▶ **EXERCISE DIRECTIONS**:
Every line below from the one containing "You are a GUI" through the one containing "Screen dimensions: 1906x892" is to be printed exactly, with the pictures omitted.

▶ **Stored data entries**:
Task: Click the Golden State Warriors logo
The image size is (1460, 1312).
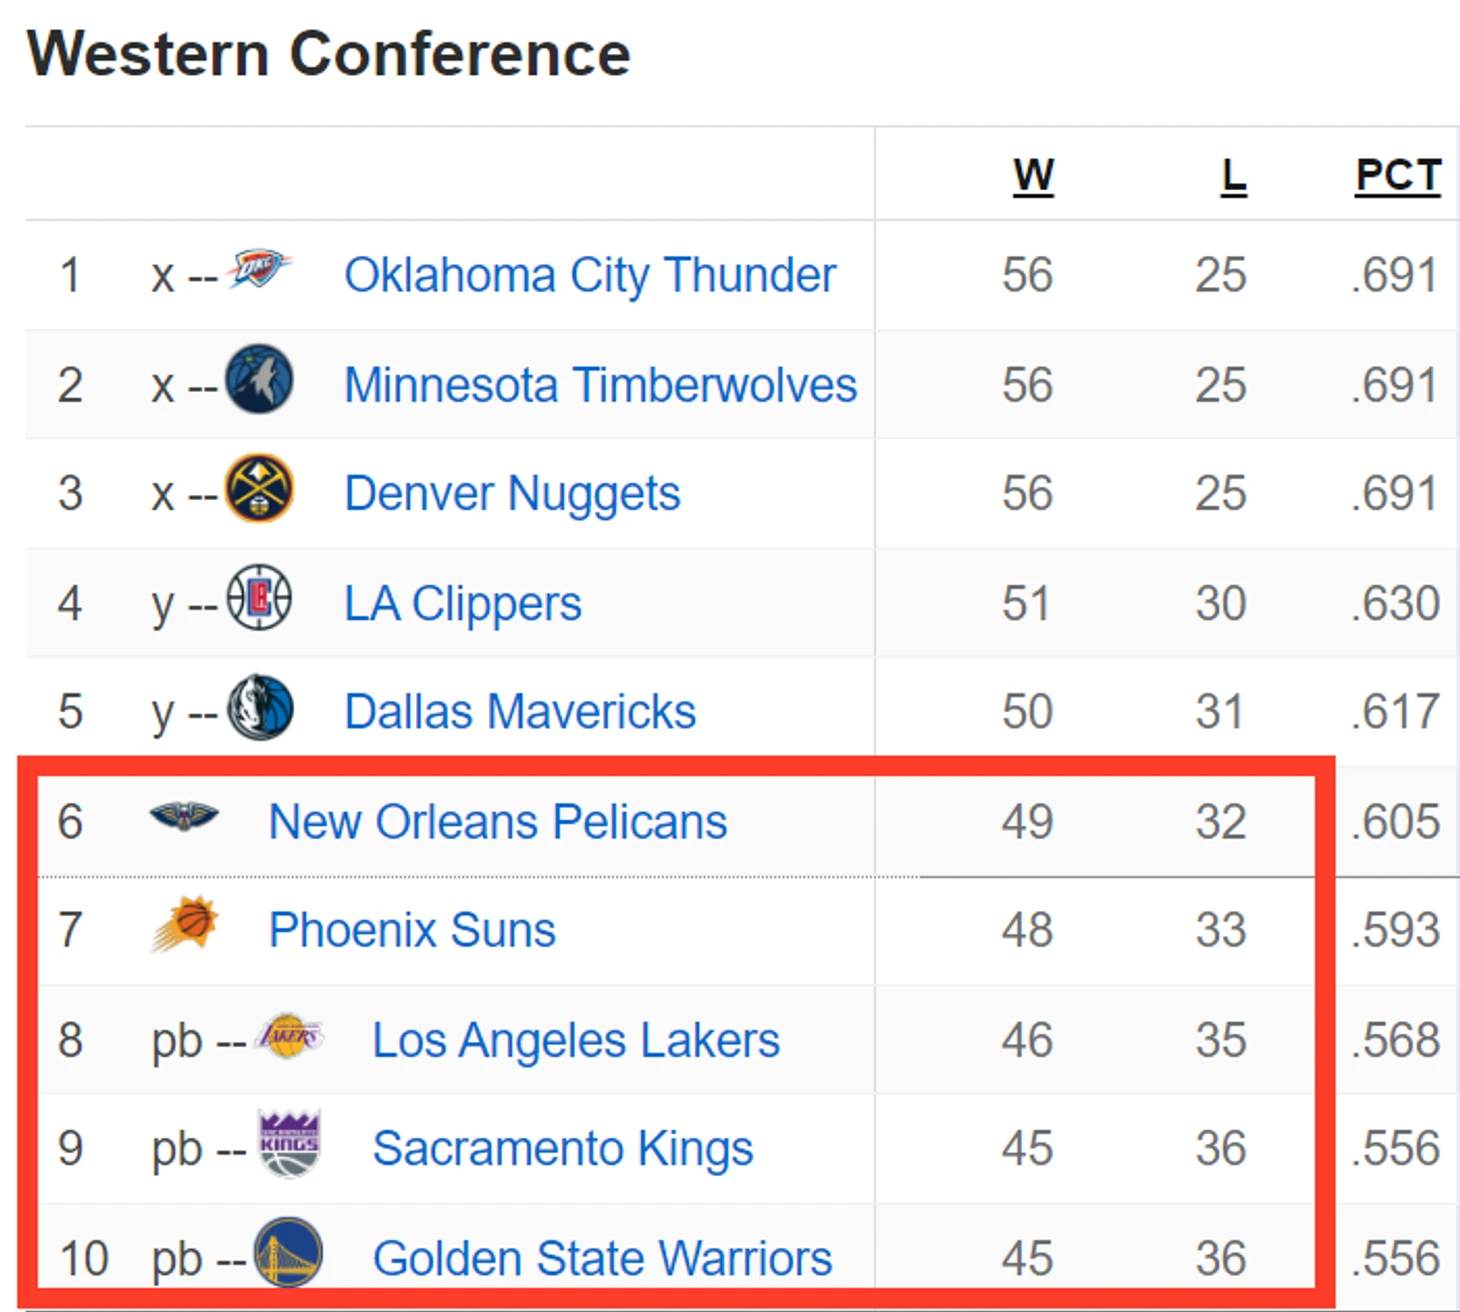Action: 288,1252
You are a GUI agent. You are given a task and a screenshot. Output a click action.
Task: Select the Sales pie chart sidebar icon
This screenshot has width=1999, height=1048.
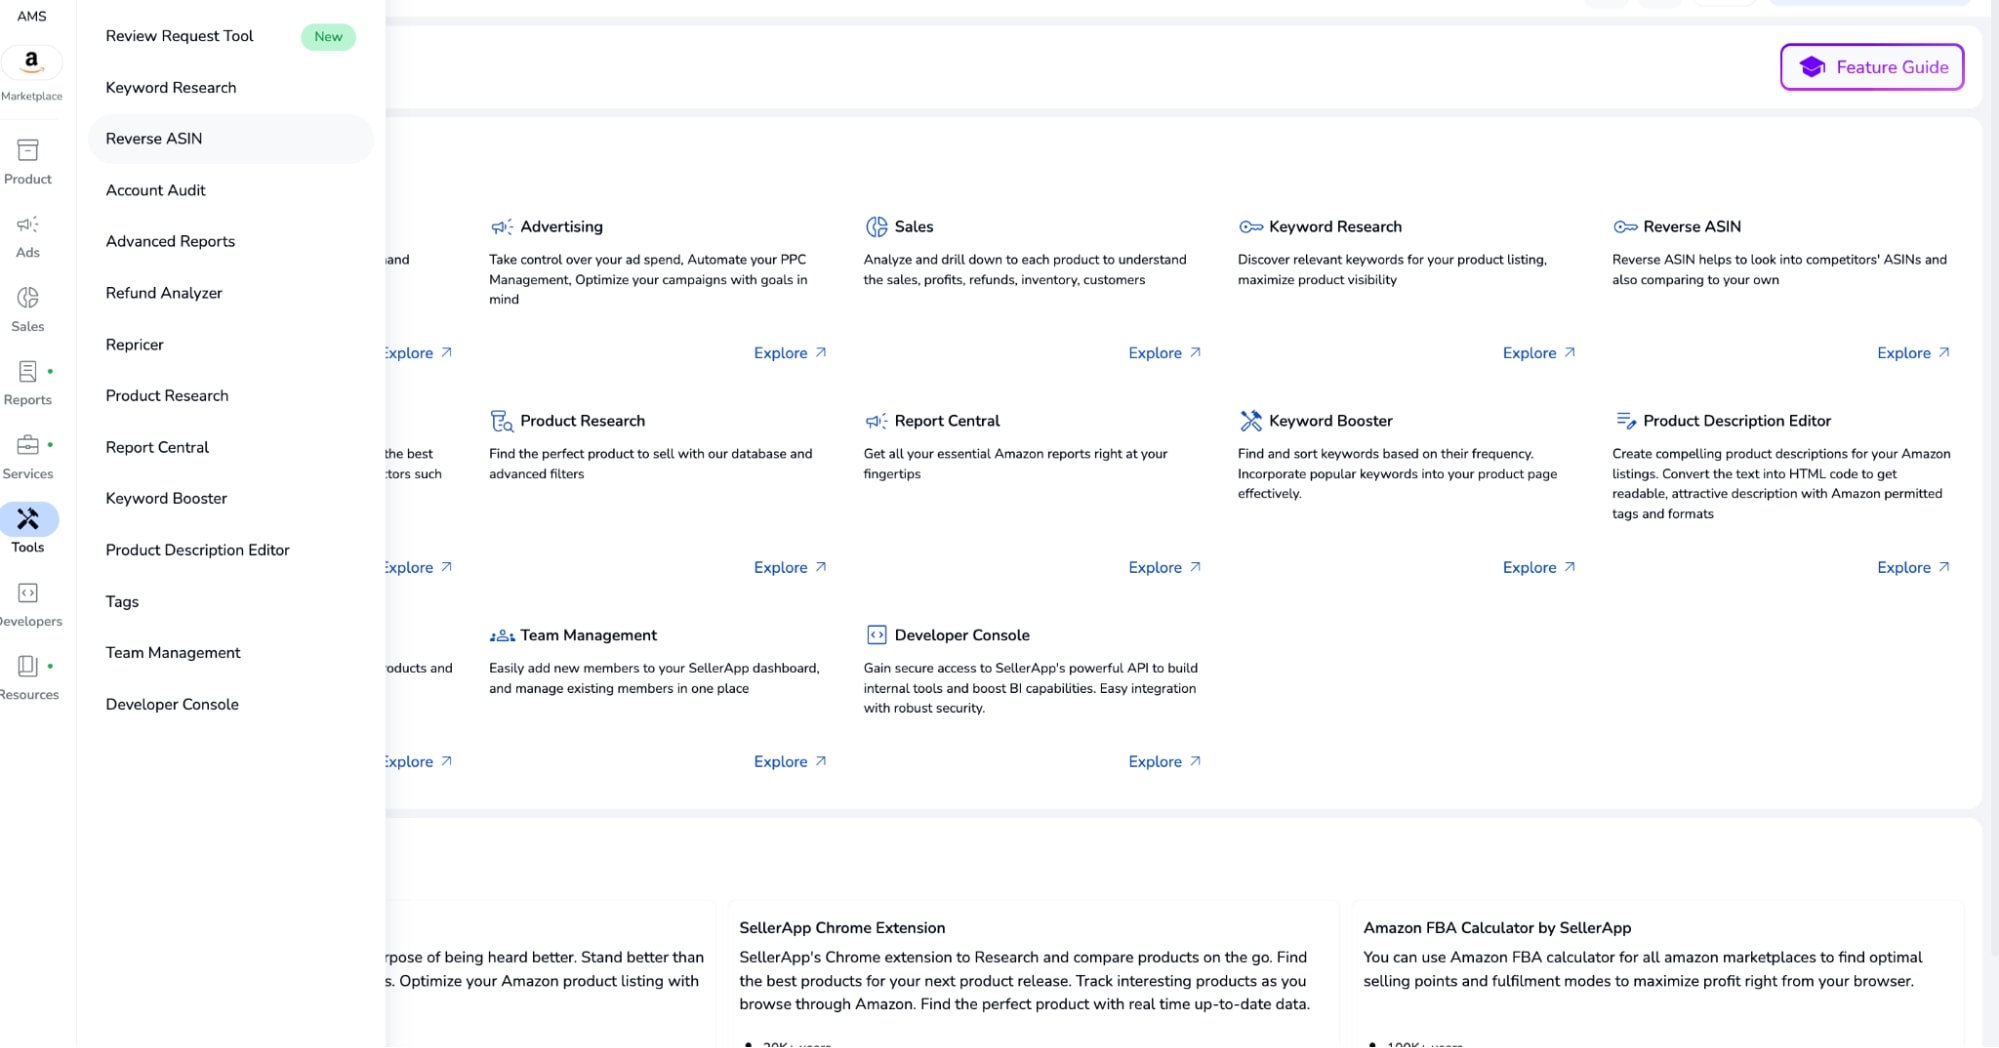[x=28, y=298]
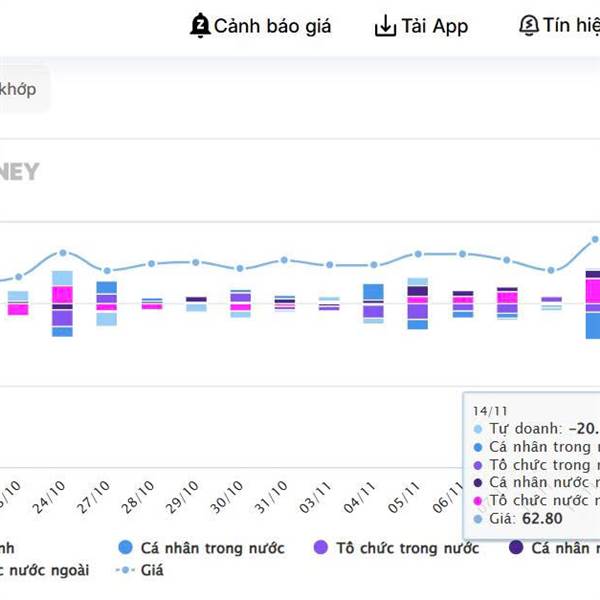Click the stacked bar for 05/11

pyautogui.click(x=418, y=303)
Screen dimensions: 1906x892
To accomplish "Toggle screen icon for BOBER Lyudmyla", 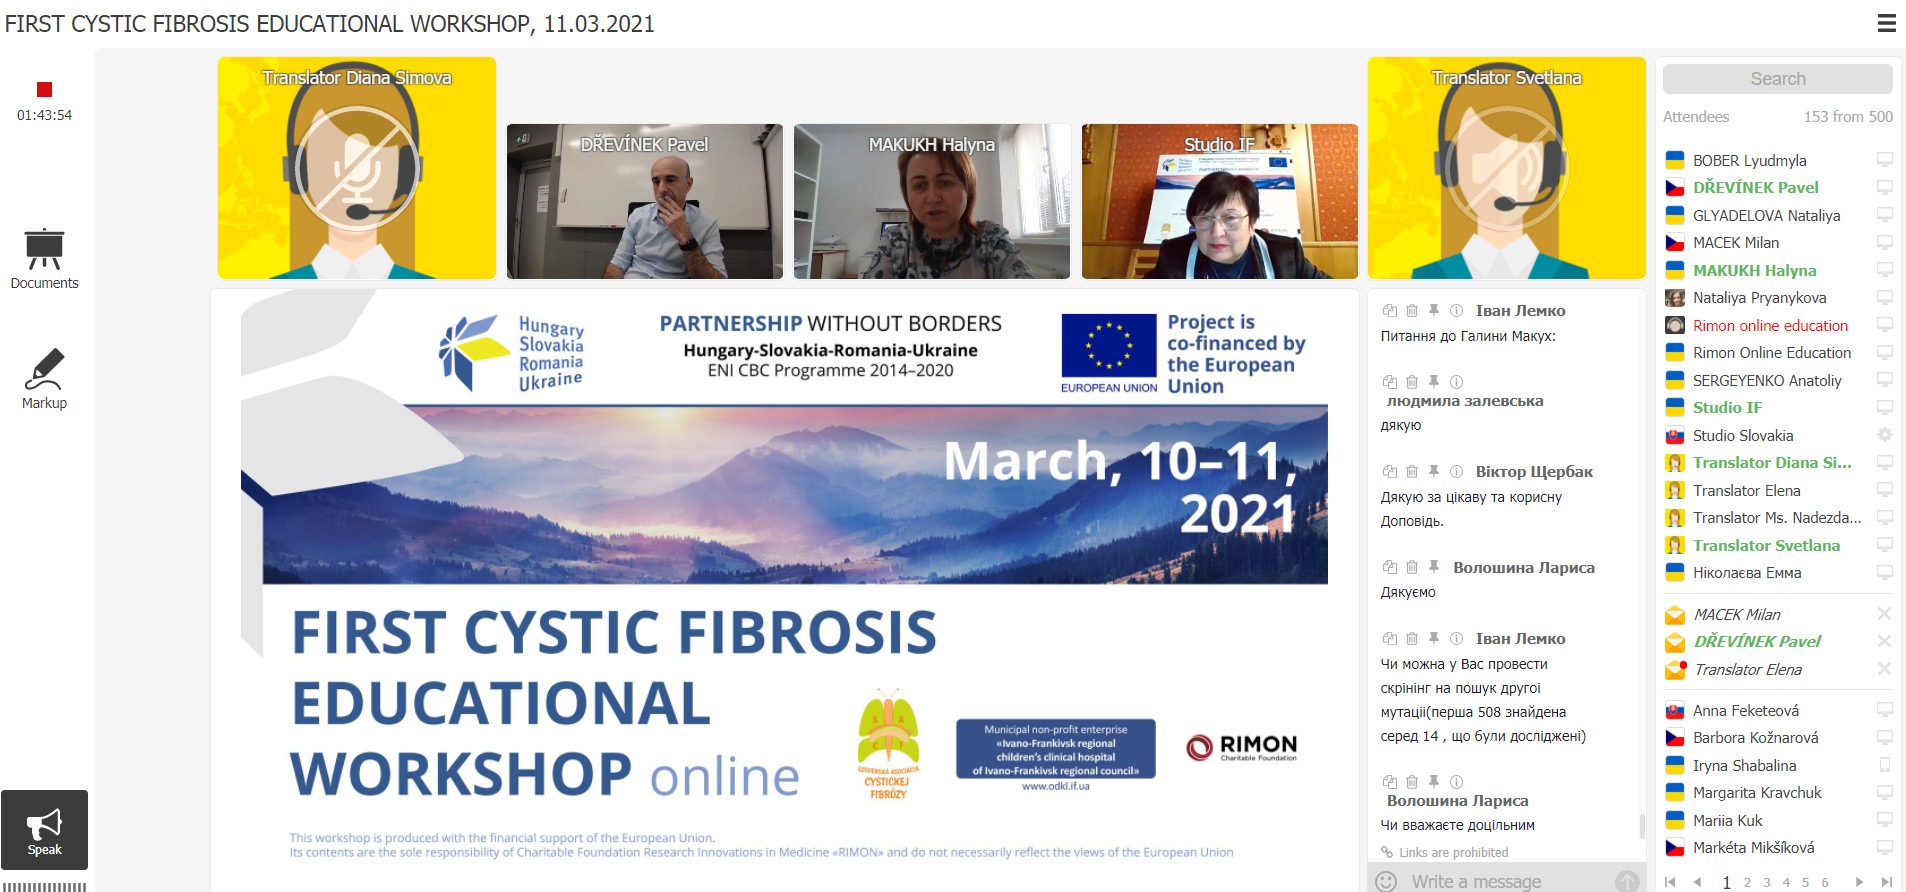I will pyautogui.click(x=1884, y=160).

▶ **RESULT**:
You are a GUI agent. You are given a task and a screenshot. Output a click action.
Task: Select the Sales pie chart sidebar icon
This screenshot has width=1999, height=1048.
[x=28, y=298]
Click the stacked bar for 05/11

pyautogui.click(x=418, y=303)
Screen dimensions: 1906x892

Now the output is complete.